**Challenge 1**
Set down, word for word, the part of the VF quarterly results post that opens with the words containing "So instead of" and closes with "is evolving there.".
**Challenge 2**
Name every brand that the VF quarterly results post mentions by name.

**Page excerpt**
□ □ □ □

With a different company I’d probably do what I usually do; get down and dirty in the financial statements. Some of you like that. Some hit the delete key early in the article. A few tell me they fall asleep.

VF released its results for the quarter and year ended December 31, 2010 the week before last. I spent most of this week in Florida with my college roommates without wives playing bad golf and having an occasional beer. I don’t suppose you need any further explanation as to why this didn’t get posted sooner.

But I digress. I guess I could spend lots of time analyzing VF’s balance sheet, but basically what’s you’d take away from that analysis is that it’s big and strong with assets of $6.5 billion and equity of $3.86 billion. They had revenues of $7.7 billion for the year (up 6.7%) and $2.13 billion for the quarter (up 11%). Net income for the year rose 23.9% to $571.4 million. Cash flow was in excess of $1 billion. They have no debt due until 2017 and paid down $200 million of higher cost debt. Acquisitions remain at the top of their priority list.  Check out the press release yourself if you want more details.
 
So instead of my usual, and sometimes pedantic, financial analysis let’s look at how the actions sports components of their business did (to the extent they give us that information) and then review some of the things they discussed in their conference call. There are some lessons to be learned and some insights into how the industry is evolving there. 
 
Revenue for the quarter in VF’s Outdoor and Action Sports segment, which includes Vans, Reef and The North Face in addition to other brands, grew 20%. The Americas revenue was up 17% and international 32% on a constant currency basis. The North Face) and Vans businesses each grew in excess of 40% in the quarter internationally.” Not sure if that’s constant currency or not.
 
With revenues of $896 million for the quarter, Outdoor and Action Sports is the largest of their 6 segments. Direct to consumer (stores and internet) revenue rose 21% in the quarter in this segment, with Vans and the North Face experiencing double digit increases. Overall, VF ended the quarter with 786 stores after adding 85 during the year. “The strong top and bottom line growth [in the quarter] was fueled in part by a nearly 60% increase in brand-building investments and initiatives during the quarter, particularly in The North Face and Vansbrands.” Of additional selling, general and administrative expense spending of $100 million that occurred during the year, over the whole company $45 million was spent during the fourth quarter.

□ □ □ □

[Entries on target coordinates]
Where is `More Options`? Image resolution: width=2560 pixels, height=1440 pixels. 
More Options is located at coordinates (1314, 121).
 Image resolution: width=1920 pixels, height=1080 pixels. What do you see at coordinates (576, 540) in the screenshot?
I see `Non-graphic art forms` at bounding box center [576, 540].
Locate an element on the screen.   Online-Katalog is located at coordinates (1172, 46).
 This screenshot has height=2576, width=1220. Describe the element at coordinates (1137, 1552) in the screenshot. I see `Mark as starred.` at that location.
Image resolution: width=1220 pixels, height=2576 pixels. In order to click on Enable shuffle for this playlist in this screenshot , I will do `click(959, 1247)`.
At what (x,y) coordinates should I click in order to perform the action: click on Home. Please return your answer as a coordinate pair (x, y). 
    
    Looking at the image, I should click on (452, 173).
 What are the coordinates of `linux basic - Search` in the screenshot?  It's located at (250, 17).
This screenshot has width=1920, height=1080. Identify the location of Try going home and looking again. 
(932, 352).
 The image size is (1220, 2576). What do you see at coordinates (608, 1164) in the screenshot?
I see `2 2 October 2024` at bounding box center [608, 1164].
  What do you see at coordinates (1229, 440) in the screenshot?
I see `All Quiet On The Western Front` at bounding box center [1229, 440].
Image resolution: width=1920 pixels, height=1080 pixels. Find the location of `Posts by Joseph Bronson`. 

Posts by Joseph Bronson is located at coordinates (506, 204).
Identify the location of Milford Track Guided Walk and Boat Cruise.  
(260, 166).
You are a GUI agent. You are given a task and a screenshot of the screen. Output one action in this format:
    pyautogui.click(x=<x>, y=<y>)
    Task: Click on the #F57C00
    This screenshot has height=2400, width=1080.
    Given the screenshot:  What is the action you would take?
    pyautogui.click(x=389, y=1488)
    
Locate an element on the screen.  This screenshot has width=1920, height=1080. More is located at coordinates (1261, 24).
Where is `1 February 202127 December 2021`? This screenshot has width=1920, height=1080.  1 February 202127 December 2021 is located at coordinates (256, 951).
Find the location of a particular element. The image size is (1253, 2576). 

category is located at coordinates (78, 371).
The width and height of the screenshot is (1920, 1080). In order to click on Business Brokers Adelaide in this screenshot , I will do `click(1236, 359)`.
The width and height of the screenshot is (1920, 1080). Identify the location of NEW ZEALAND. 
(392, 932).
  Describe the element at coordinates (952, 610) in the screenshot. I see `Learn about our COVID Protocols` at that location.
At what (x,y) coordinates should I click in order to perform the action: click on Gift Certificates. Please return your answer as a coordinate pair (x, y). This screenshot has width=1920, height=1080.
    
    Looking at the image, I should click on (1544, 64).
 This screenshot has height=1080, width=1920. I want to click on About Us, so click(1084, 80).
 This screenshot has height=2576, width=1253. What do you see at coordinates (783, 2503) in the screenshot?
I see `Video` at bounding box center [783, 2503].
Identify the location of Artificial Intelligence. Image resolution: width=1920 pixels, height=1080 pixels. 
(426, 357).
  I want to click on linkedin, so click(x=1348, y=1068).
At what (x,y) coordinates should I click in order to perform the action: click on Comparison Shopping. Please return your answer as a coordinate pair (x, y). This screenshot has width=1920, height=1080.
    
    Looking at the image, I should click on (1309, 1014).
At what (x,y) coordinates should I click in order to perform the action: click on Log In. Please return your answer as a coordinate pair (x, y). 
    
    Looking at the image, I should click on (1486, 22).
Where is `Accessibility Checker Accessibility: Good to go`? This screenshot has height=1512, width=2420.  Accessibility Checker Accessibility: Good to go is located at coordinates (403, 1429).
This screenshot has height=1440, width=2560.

□ □ □ □

**Final result 1**
So instead of my usual, and sometimes pedantic, financial analysis let’s look at how the actions sports components of their business did (to the extent they give us that information) and then review some of the things they discussed in their conference call. There are some lessons to be learned and some insights into how the industry is evolving there.

**Final result 2**
Vans, Reef, The North Face